● Records for the exercise

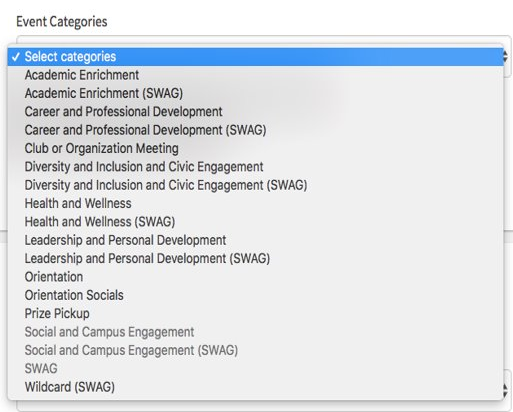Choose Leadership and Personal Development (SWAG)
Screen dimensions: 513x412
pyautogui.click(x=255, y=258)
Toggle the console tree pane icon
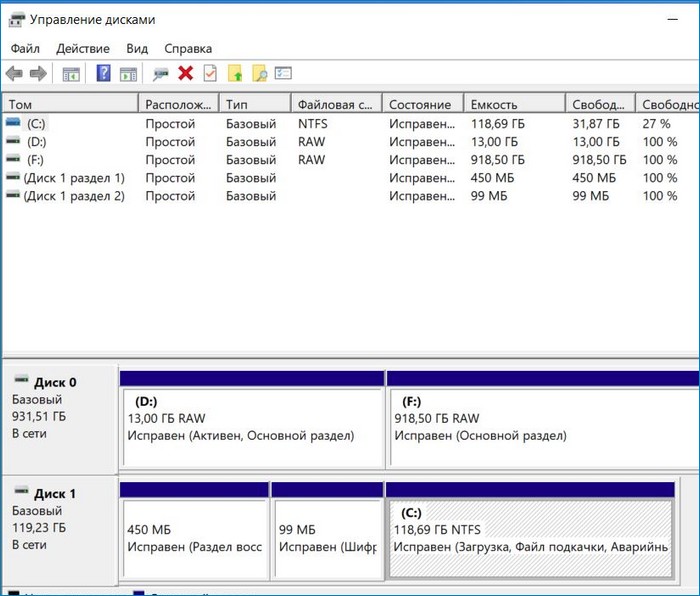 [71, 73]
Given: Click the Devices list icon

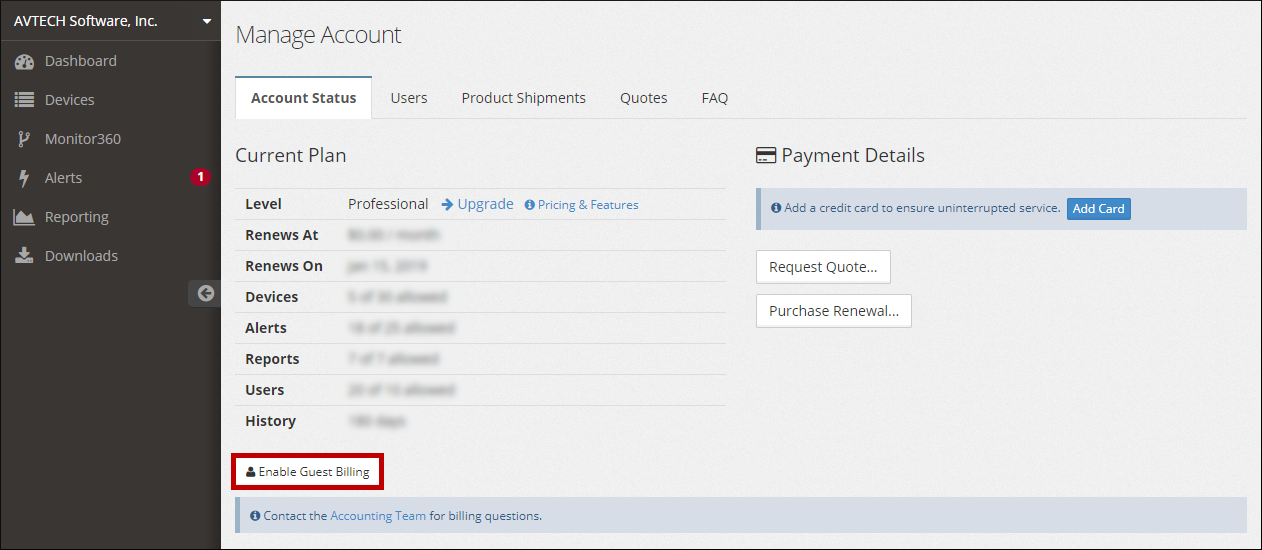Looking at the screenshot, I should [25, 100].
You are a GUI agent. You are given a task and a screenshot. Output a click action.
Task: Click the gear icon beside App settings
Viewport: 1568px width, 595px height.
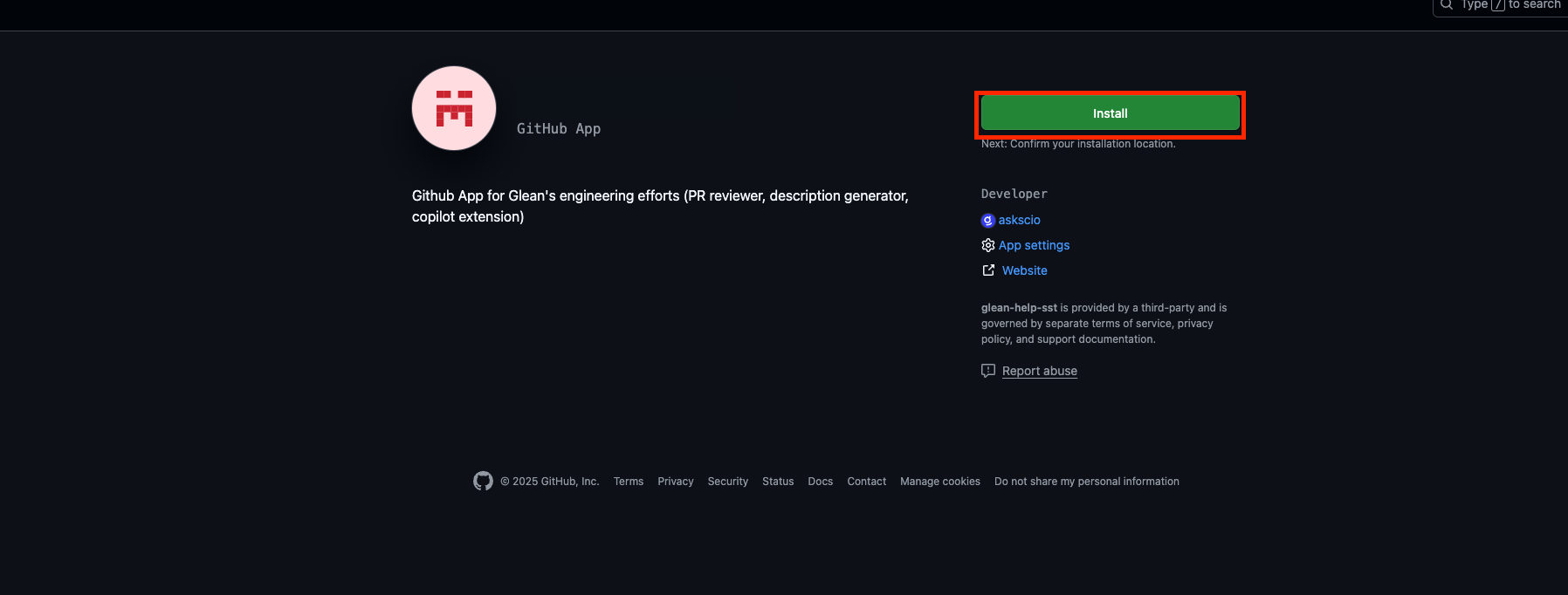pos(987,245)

---

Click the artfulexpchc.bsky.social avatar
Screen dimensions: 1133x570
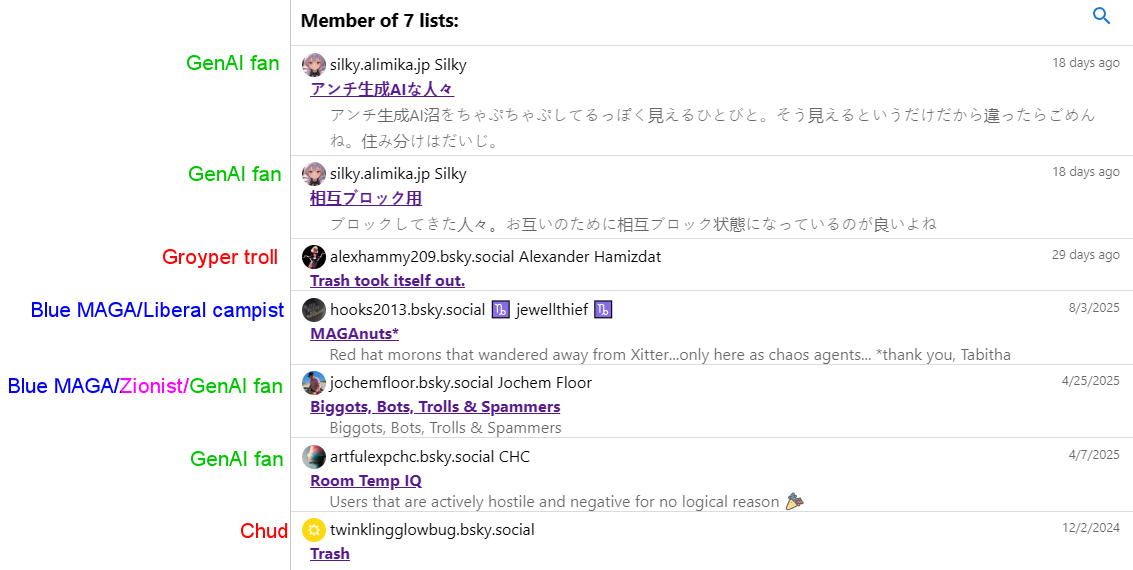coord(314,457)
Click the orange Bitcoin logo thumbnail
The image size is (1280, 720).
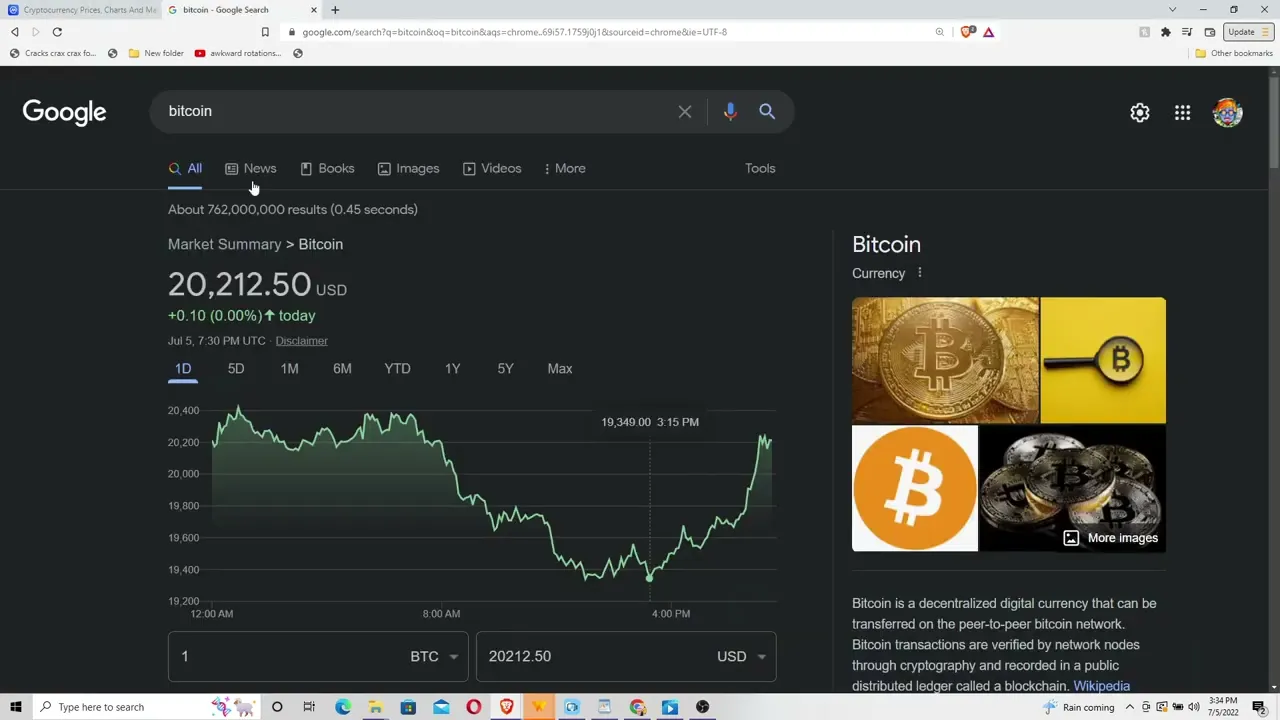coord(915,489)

---

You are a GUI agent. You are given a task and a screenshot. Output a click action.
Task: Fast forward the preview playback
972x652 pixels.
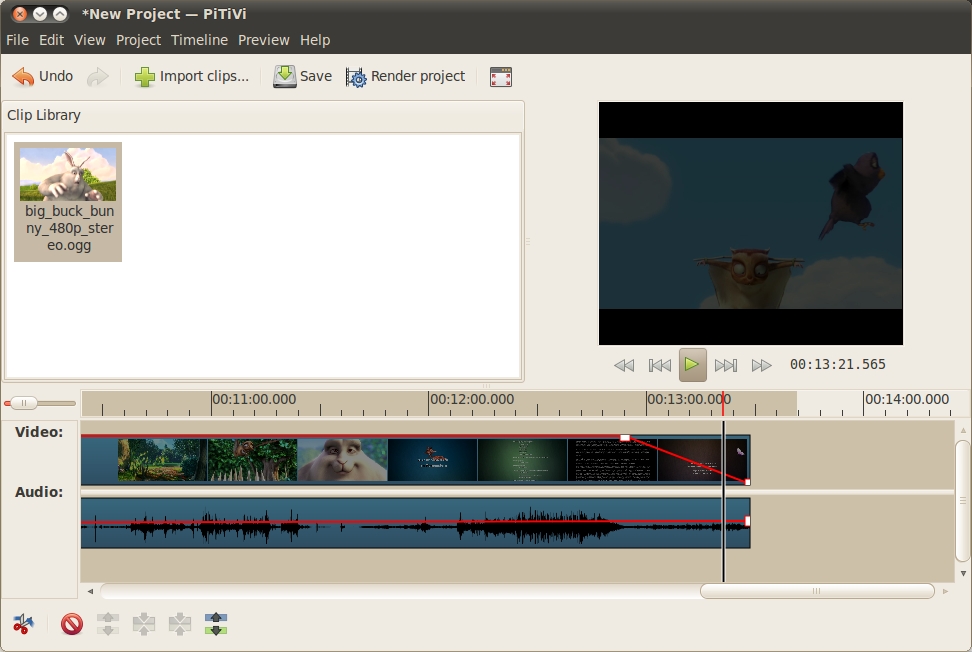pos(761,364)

● How to complete this task
What you write must match the listing exactly, from the line with "Toggle the console tree pane icon" up to and including the line with "Task: Click the gear icon beside App settings". Pictures stay out.

● Answer to this exercise
Toggle the console tree pane icon
 [71, 73]
Given: Click the Devices list icon

Looking at the screenshot, I should [25, 100].
You are a GUI agent. You are given a task and a screenshot. Output a click action.
Task: Click the gear icon beside App settings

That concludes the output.